*** Begin section ***
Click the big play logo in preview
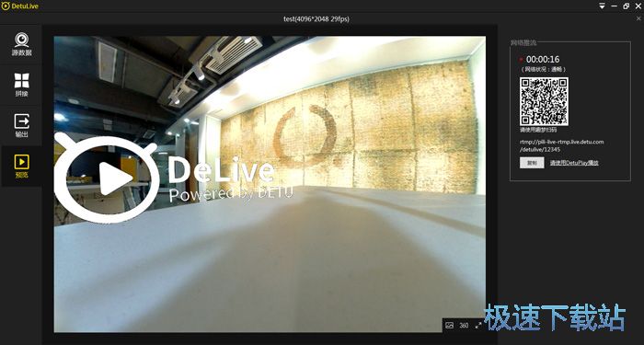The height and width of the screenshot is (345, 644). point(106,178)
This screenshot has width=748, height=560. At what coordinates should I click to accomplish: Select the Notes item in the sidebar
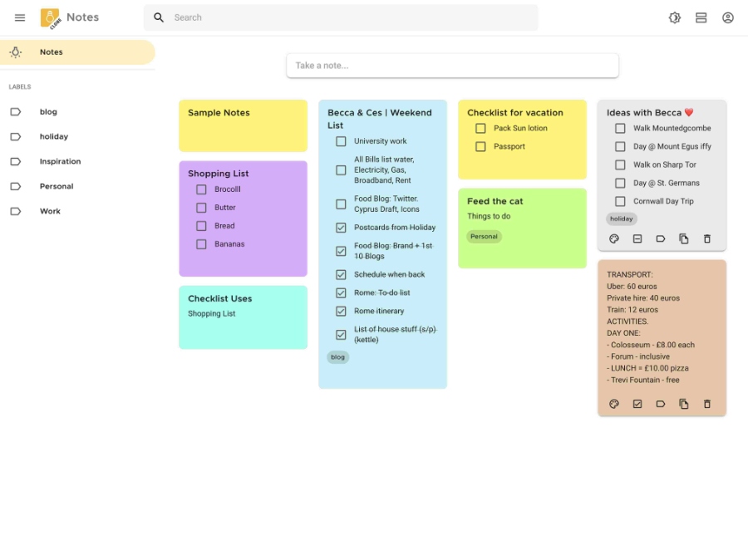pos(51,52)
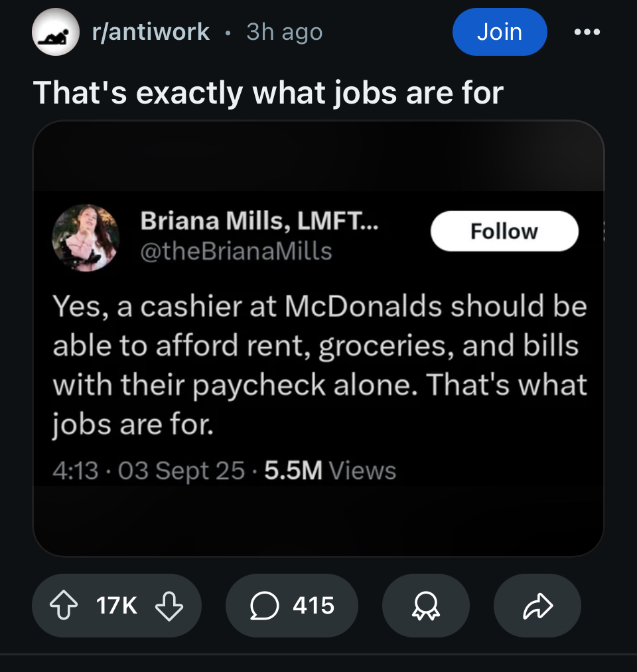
*** End section ***
*** Begin section ***
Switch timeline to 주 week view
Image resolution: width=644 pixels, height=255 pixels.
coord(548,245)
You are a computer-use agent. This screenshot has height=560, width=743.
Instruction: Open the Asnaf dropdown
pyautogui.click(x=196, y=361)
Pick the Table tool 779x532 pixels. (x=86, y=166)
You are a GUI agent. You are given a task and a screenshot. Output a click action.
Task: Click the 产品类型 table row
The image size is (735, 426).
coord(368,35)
*** End section ***
All lines in the records above that contain "agent" are to be reported.

You are a computer-use agent. This screenshot has height=560, width=743.
You are a GUI agent. You are given a task and a screenshot. Output a click action.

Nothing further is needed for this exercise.